Cynic that I am, I look at the Mormon "It Gets Better" videos or the groups planning to march in Pride parades, and I wonder: How much do they owe to Mitt Romney? In other words, is church leadership leaving them alone, creating a space for them to operate, because the leaders know that the Romney campaign has heightened media scrutiny and public interest in Mormon controversies? If Romney loses and the media's attention drifts elsewhere, will we see the institution start applying pincers?
I will say this, though: the "It Gets Better" videos and the Pride marches have led me to revise my predictions of how "the gay issue" will unfold in Mormonism. My old prediction (which I voiced in a Sunstone symposium paper, I dunno, back in the late 1990s?) was that church leadership might be persuaded to back away from reparative therapy (happening) and might, at the absolute most, be persuaded to allow partnered gay/lesbian members to be active in the church in a kind of second-class status akin to that experienced by blacks before 1978. (Full church involvement is now allowed to celibate gays, and I've heard of bishops who encourage partnered gays to attend even if they're not calling-worthy.)
My revised prediction is this: The upper-level leadership--those conservative old men living in their bubble, along with all the yes-men who fill the bureaucracy that does their bidding--will continue to dig in their heels on the underlying issues while applying good make-up to try to dissuade the gays from picketing outside their temples. (Okay, okay, mixed metaphors.) But Mormonism will begin to look something like American Catholicism: a conservative hierarchy, but more progressive views among the laity. The clever ones will squeeze into the spaces opened up for them by the church's kinder, gentler rhetoric ("We teach our members to reach out in love to people with same-sex attraction") and then stretch those spaces much wider than the leadership intended.
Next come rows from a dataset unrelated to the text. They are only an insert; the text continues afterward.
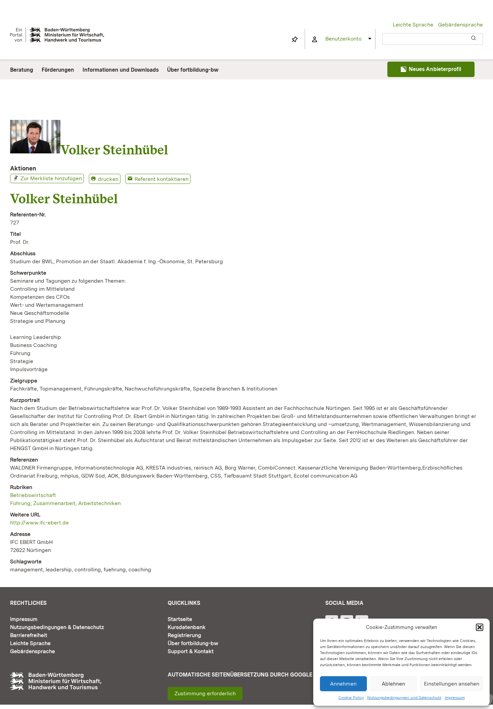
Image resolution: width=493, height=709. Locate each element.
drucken (108, 179)
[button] (479, 627)
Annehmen (343, 684)
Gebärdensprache (460, 24)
Wide enough to let them march in a Gay Pride parade, for instance. How much they can stretch before the institution starts pushing back remains to be seen.
You know what this means, don't you? If you want to keep the LDS Church under media scrutiny, and therefore under pressure to leave the progressives alone--you need to pray for Romney to win the presidency. If he loses, public interest in Mormons recede, and the church can go back to business as usual. If he becomes president--Mormon controversies stay newsworthy, and the institution has to walk more carefully. How's that for a quandary, O Mormon liberals?